> _INFORMATION SHOWN_
────
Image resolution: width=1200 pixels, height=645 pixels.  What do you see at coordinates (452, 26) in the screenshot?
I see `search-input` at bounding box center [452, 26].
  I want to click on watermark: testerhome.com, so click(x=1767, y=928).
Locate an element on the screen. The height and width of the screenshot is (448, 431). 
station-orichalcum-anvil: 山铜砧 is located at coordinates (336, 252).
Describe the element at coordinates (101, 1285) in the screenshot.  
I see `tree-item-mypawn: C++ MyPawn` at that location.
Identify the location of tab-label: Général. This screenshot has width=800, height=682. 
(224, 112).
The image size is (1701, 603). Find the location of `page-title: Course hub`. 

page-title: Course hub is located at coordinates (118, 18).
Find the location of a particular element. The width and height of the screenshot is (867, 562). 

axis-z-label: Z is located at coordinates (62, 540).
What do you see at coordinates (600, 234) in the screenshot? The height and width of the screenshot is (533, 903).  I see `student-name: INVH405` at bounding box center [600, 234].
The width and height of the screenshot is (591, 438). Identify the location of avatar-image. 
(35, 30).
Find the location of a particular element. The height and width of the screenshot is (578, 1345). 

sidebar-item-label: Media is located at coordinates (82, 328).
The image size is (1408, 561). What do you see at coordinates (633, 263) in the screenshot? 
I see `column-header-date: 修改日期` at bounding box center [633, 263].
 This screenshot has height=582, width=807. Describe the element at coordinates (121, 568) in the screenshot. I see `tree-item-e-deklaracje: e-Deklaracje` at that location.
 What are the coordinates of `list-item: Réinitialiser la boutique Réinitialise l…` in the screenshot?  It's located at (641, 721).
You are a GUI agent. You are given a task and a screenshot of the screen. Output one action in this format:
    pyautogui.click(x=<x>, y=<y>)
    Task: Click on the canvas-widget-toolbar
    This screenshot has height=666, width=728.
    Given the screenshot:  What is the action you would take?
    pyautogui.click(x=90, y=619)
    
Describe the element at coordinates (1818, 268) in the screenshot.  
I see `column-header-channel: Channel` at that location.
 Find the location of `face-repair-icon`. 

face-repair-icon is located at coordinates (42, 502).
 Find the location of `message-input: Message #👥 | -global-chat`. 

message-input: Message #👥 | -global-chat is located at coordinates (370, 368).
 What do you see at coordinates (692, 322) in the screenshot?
────
> _WHAT TO PRODUCE_
Can you rewrite all the entries above as a numbered list, leaving out the blank lines?

> _ANSWER SPACE_
1. Image resolution: width=1200 pixels, height=645 pixels.  What do you see at coordinates (452, 26) in the screenshot?
2. I see `search-input` at bounding box center [452, 26].
3.   I want to click on watermark: testerhome.com, so click(x=1767, y=928).
4. Locate an element on the screen. The height and width of the screenshot is (448, 431). 
5. station-orichalcum-anvil: 山铜砧 is located at coordinates (336, 252).
6. Describe the element at coordinates (101, 1285) in the screenshot.  
7. I see `tree-item-mypawn: C++ MyPawn` at that location.
8. Identify the location of tab-label: Général. This screenshot has width=800, height=682. 
9. (224, 112).
10. The image size is (1701, 603). Find the location of `page-title: Course hub`. 
11. page-title: Course hub is located at coordinates (118, 18).
12. Find the location of a particular element. The width and height of the screenshot is (867, 562). 
13. axis-z-label: Z is located at coordinates (62, 540).
14. What do you see at coordinates (600, 234) in the screenshot? The height and width of the screenshot is (533, 903).  I see `student-name: INVH405` at bounding box center [600, 234].
15. The width and height of the screenshot is (591, 438). Identify the location of avatar-image. 
16. (35, 30).
17. Find the location of a particular element. The height and width of the screenshot is (578, 1345). 
18. sidebar-item-label: Media is located at coordinates (82, 328).
19. The image size is (1408, 561). What do you see at coordinates (633, 263) in the screenshot? 
20. I see `column-header-date: 修改日期` at bounding box center [633, 263].
21.  This screenshot has height=582, width=807. Describe the element at coordinates (121, 568) in the screenshot. I see `tree-item-e-deklaracje: e-Deklaracje` at that location.
22.  What are the coordinates of `list-item: Réinitialiser la boutique Réinitialise l…` in the screenshot?  It's located at (641, 721).
23. You are a GUI agent. You are given a task and a screenshot of the screen. Output one action in this format:
24.     pyautogui.click(x=<x>, y=<y>)
25.     Task: Click on the canvas-widget-toolbar
26.     This screenshot has height=666, width=728.
27.     Given the screenshot:  What is the action you would take?
28.     pyautogui.click(x=90, y=619)
29. Describe the element at coordinates (1818, 268) in the screenshot.  
30. I see `column-header-channel: Channel` at that location.
31.  Find the location of `face-repair-icon`. 
32. face-repair-icon is located at coordinates (42, 502).
33.  Find the location of `message-input: Message #👥 | -global-chat`. 
34. message-input: Message #👥 | -global-chat is located at coordinates (370, 368).
35.  What do you see at coordinates (692, 322) in the screenshot?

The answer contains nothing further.